Kepastian dugaan tidak berkualitasnya campuran bahan material beton yang digunakan PT. TMJ, dalam mengerjakan item abudmen jembatan tersebut, diketahui karena tidak jelasnya komposisi sampel pengujian campuran material, baik Job Mix Desain (JMD) maupun Job Mix Formula (JMF), karena pihak perusahaan tidak pernah bermohon kepada UPT Laboratorium PUPR setempat.
” Sesuai data yang ada, untuk proyek dua jembatan itu, pelaksana, sama sekali tidak pernah bermohon dilakukan pengujian sampel, baik JMD maupun JMF nya,” terang Kepala UPT Laboratorium PUPR Tolitoli Baharudin.
Selain soal dugaan penyimpangan pada kualitas pekerjaan cor beton Abudmen jembatan, kecurangan lainnya juga diduga kuat dilakukan PT. TMJ pada penggunaan material timbunan ilegal, karena hanya diambil dari sekitar lokasi pekerjaan. Parahnya lagi, meterial timbunan berupa tanah bercampur pasir tersebut digunakan untuk menimbun oprit penghubung jembatan dari sisi Utara maupun Selatan.
” Timbunan berpasir yang bapak maksud, diambil dari bukit sekitar gereja sini pak.

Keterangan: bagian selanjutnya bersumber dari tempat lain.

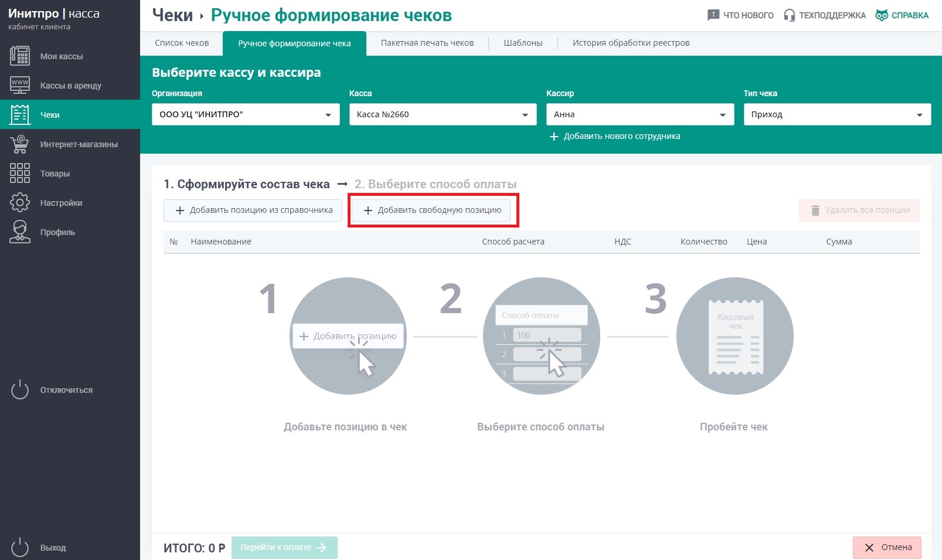Open Техподдержка headset icon
This screenshot has width=942, height=560.
[x=789, y=15]
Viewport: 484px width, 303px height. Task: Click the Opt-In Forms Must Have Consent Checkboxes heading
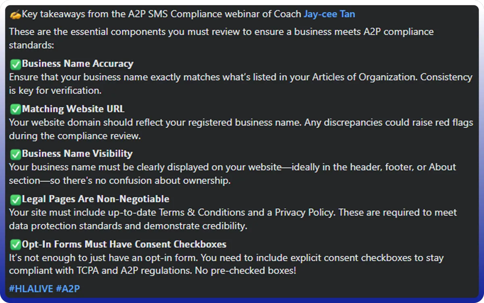coord(124,244)
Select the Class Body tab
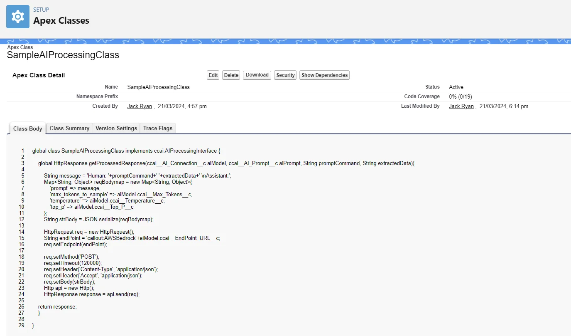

Bisa bapak cek, setiap saat mereka mengambil dari situ,” ungkap salah seorang warga yang ditemui media ini disekitar lokasi pekerjaan.

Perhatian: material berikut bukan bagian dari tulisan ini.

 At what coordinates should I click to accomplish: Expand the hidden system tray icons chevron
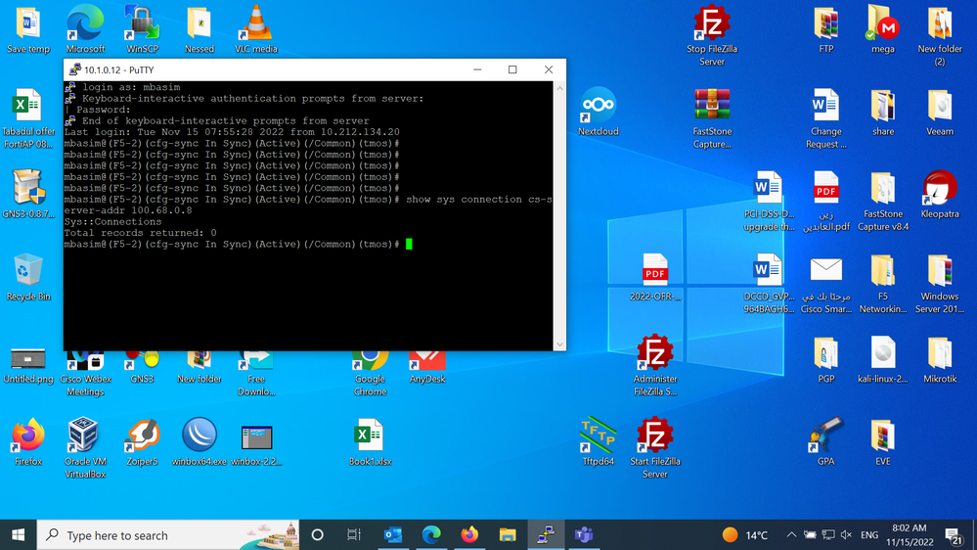tap(790, 535)
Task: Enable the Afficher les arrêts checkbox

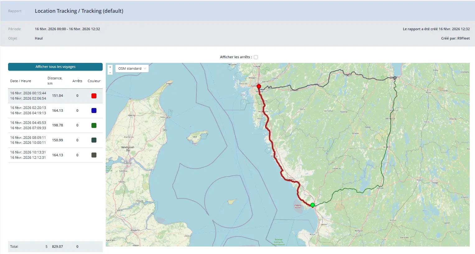Action: [x=256, y=57]
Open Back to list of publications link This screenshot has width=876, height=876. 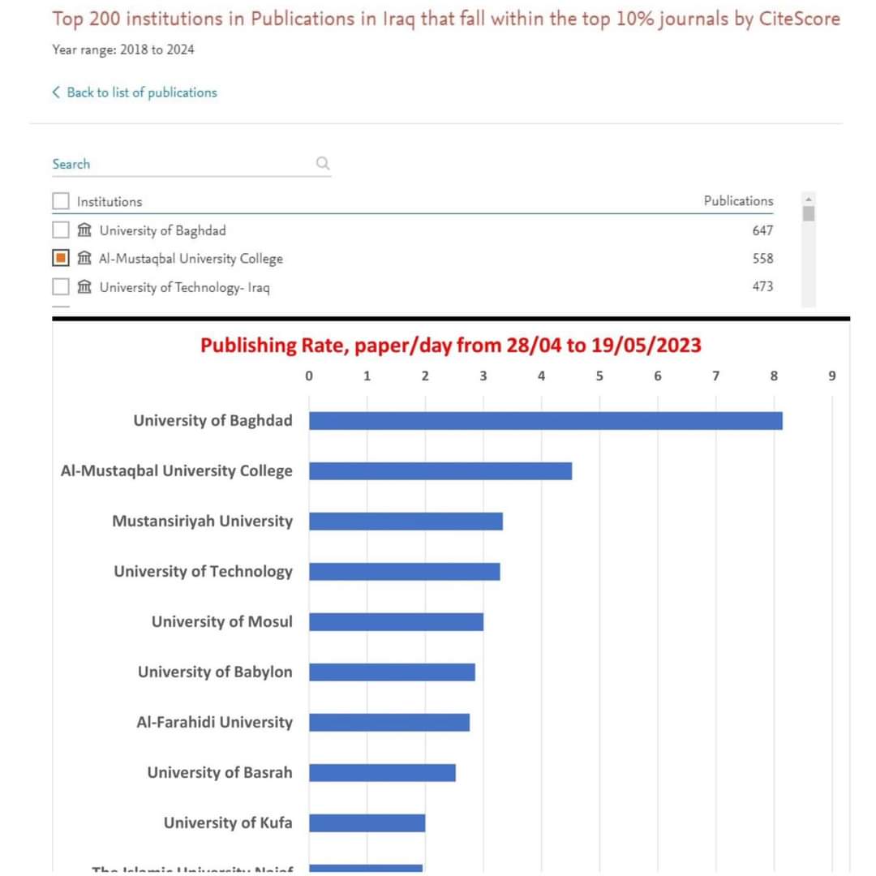tap(142, 92)
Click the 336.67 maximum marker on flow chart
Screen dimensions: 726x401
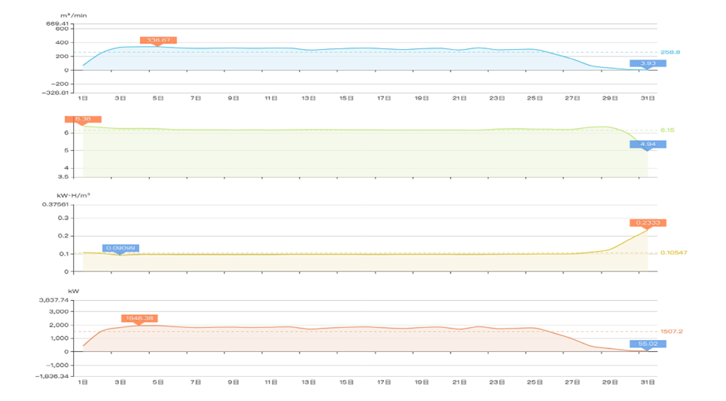pyautogui.click(x=157, y=40)
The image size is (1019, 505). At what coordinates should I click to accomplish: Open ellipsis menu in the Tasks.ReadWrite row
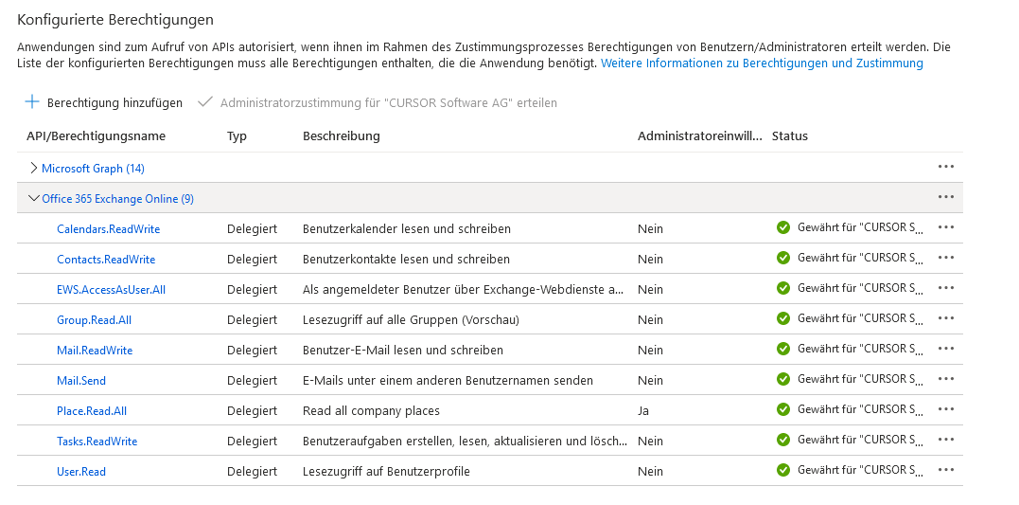945,440
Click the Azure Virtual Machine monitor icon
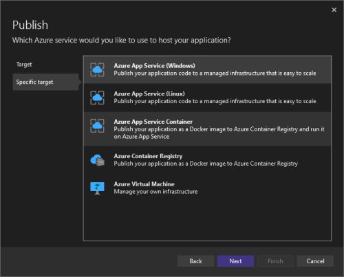The width and height of the screenshot is (344, 277). (97, 188)
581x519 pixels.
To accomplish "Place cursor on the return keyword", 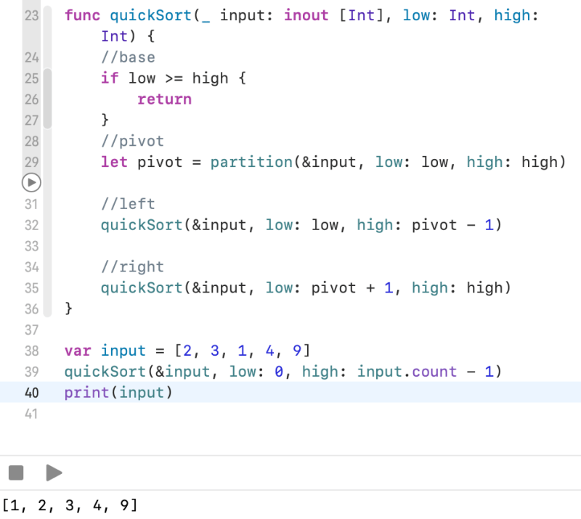I will point(164,99).
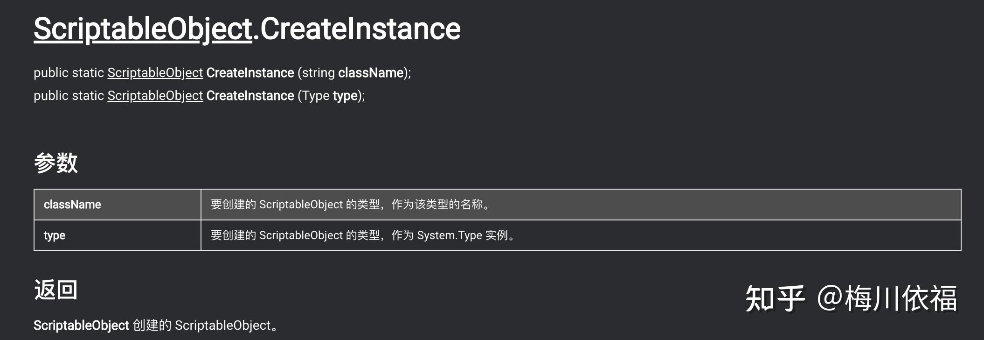The height and width of the screenshot is (340, 984).
Task: Click the word string in the first signature
Action: click(319, 73)
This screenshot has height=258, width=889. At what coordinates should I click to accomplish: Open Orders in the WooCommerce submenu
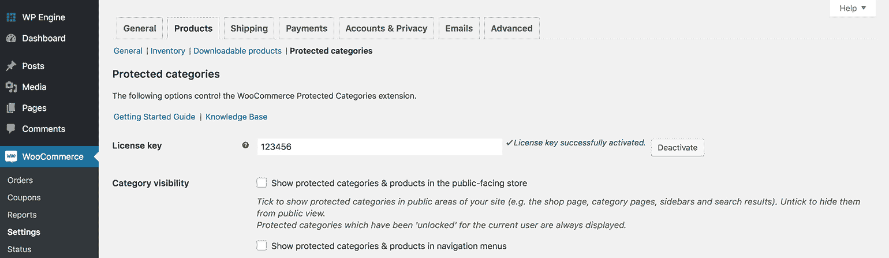[x=20, y=180]
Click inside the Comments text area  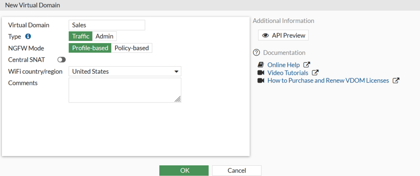(125, 90)
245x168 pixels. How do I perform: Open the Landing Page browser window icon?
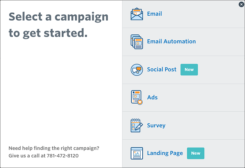137,153
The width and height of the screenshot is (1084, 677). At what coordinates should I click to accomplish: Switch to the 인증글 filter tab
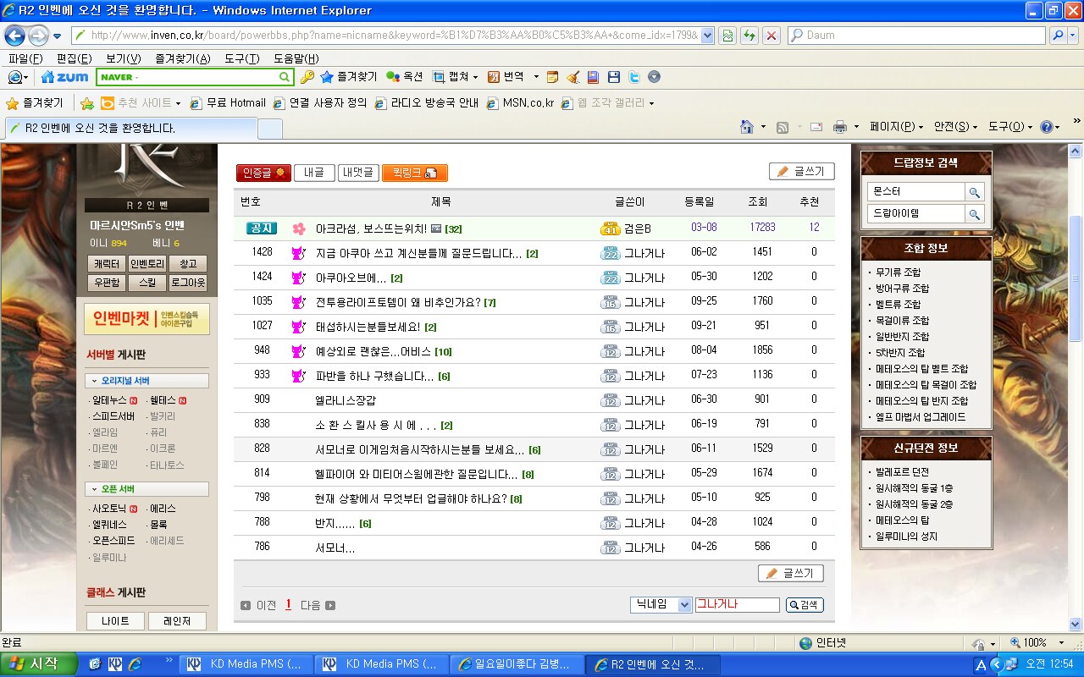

Sementara, sesuai amatan media ini, khusus pada jembatan Desa Bajugan, hampir sebagian besar timbunan oprit dari dua sisi yang seharusnya menggunakan urugan pilihan, saat ini telah ditimbun menggunakan sisa galian lalu ditimpa menggunakan material tanah berpasir.
Begitu pula, timbunan yang digunakan pada jembatan Desa Galumpang, meski masih dalam proses perakitan besi dan pengecoran, namun sudah dilakukan penimbunan material yang sama, dimuat untuk memadatkan titik oprit, bukan menggunakan sirtu seperti lazimnya timbunan jembatan.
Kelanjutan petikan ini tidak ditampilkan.